Gesuino Curreli

recensione2

Ho conosciuto Roberto Serri, nel suo studio-rifugio, posto dentro una striscia di verde ai piedi della montagna di Oliena, sotto una gigantesca quercia, protetto da un silenzio e un’intimità che non ti aspetti. A vedere il posto è già facile capire che cosa muova l’animo di chi lo ha forgiato, con gusto e cura, mimetizzando perfettamente un angolo attrezzato per l’ospitalità, davvero singolare e molto confortevole. Lì ho apprezzato per la prima volta il fascino delle cose che via via, quel pomeriggio, andavo scoprendo, come le maschere, sparse un po’ dovunque, “caras” (facce – visi ), come preferisce chiamarle lui. Artigiano di buone mani, Roberto, che di cazzuola e malta se ne intende, dando sfogo a qualcosa che gli rode dentro ( oltre la riconosciuta dedizione all’ organizzazione di serate di beneficenza ), ha iniziato da lì, dagli umili materiali del suo mestiere, finanche dagli sfridi di tondini di ferro attorcigliati e tranciati da cesoie potenti, finalizzandoli però ad una creatività del tutto nuova e affascinante, come la creazione delle maschere, per l’appunto, o di minute sculture evocanti un mondo animale, non si sa quanto sottomarino o astrale, ma elegante di certo, e di stupefacente bontà. Composizioni di rara efficacia queste ultime, per lo più dedicate ad accoppiamenti, ad intrecci di arti e di corpi in amplessi carichi d’istinto e di giocosa naturalezza. Vi si leggono posture di lucertole, animali marini, quadrupedi, esseri, come già detto, di difficile definizione morfologica, ma anche l’inconfondibile bipede umano, tutti intenti nella intensissima, meravigliosa danza dell’amore. Sorprendente.

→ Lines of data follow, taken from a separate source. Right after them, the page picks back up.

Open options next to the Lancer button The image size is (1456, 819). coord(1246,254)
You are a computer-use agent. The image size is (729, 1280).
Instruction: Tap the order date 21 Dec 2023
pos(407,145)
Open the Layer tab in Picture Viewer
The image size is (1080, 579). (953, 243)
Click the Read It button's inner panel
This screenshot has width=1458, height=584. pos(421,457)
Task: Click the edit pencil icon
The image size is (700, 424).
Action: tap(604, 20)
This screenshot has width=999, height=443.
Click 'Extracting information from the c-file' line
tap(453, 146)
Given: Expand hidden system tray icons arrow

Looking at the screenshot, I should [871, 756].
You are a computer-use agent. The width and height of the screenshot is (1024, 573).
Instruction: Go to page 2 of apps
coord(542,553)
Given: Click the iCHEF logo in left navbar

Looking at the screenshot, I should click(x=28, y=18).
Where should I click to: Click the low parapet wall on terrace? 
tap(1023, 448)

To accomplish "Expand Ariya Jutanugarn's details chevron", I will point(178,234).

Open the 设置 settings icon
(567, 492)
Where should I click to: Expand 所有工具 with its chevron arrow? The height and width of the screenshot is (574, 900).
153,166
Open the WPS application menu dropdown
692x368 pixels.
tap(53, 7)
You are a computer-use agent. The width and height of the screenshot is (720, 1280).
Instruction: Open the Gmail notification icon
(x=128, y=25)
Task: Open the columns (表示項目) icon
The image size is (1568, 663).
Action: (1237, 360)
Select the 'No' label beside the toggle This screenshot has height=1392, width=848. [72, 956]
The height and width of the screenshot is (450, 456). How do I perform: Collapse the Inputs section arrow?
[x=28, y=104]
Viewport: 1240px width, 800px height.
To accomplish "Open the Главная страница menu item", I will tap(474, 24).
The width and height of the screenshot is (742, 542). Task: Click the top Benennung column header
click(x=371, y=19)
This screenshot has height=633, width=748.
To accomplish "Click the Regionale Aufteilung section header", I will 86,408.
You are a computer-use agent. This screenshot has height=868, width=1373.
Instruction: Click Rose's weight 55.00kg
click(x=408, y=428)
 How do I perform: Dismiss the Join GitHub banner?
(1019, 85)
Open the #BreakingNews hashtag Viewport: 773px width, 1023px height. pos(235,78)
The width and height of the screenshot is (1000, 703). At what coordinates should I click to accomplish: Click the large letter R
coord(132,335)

“Sas caras”, dopo una prima immancabile imitazione, guardando ai “boes” di Ottana, ben presto assumono tono e voce propria, figlie di creazione esclusiva, e neanche cloni di un esperimento occasionalmente fortunato. I risultati sono ammirevoli, nella forma e nel colore, ma nell’espressione soprattutto, tali da suscitare suggestioni forti ed autentiche. Lo scenario ridente dello studio/rifugio mitiga un certo disagio interiore che, innegabilmente, l’incontro con “sas caras” ti crea, quando non le si passino in distratta rassegna, con sguardo affrettato, ma ci si soffermi a scrutarle, al pari di quanto loro fanno, con fascino che sa di mistero, quando ti scrutano dentro l’anima, dagli incavi degli occhi vuoti e profondi, e ti investono con domande insistenti, ti coprono di salaci battute, oppure stanno…e tacciono, obbligandoti a pensare, chiamandoti ad entrare nel turbinio della loro inquietudine immensa. “Sas Caras” di Roberto Serri ridono e piangono, condannate ad essere “altre”, e non calchi di dati somatici più o meno riconducibili alla parvenza antropomorfa di una qualche divinità, di un tempo che non c’è più, o di un demone bisognoso di riti propiziatori perché ne sia ammansita l’ira e la voglia di male. Non si resta indifferenti, e questo è già segno di vibrazione poetica, di pulsione interiore capace di trasmettere evocazioni ed analogie con mondi le cui storie sono giunte fino a noi, mai disgiunte dalle maschere e dall’infinità dei loro simbolismi presenti in ogni cultura, a partire dai popoli dell’Oceania, della Papua Nuova Guinea, a quelli africani dei Dogon, nel Mali, , dai popoli dell’america precolombiana a quelli della Costa d’Avorio, della cultura Dan, da quelle ben note del nostro panorama isolano a quelle del tutto simili del carnevale sloveno. Roberto Serri, però, aldilà della storia che lo precede, si muove in un alveo del tutto personale dettato dall’intuito ingenuo e spontaneo, ricco del disincanto che si addice alla poesia, alla creazione pura, figlia d’ anima e d’istinto, ma supportata da una innegabile manualità con la quale dare forma a un sentimento che coinvolge e che condividiamo profondamente. Insomma, un approccio vibrante, al quale partecipiamo volentieri, davvero presi in questo linguaggio di rara efficacia, e di fine intuizione poetica, che ci affascina e ci turba.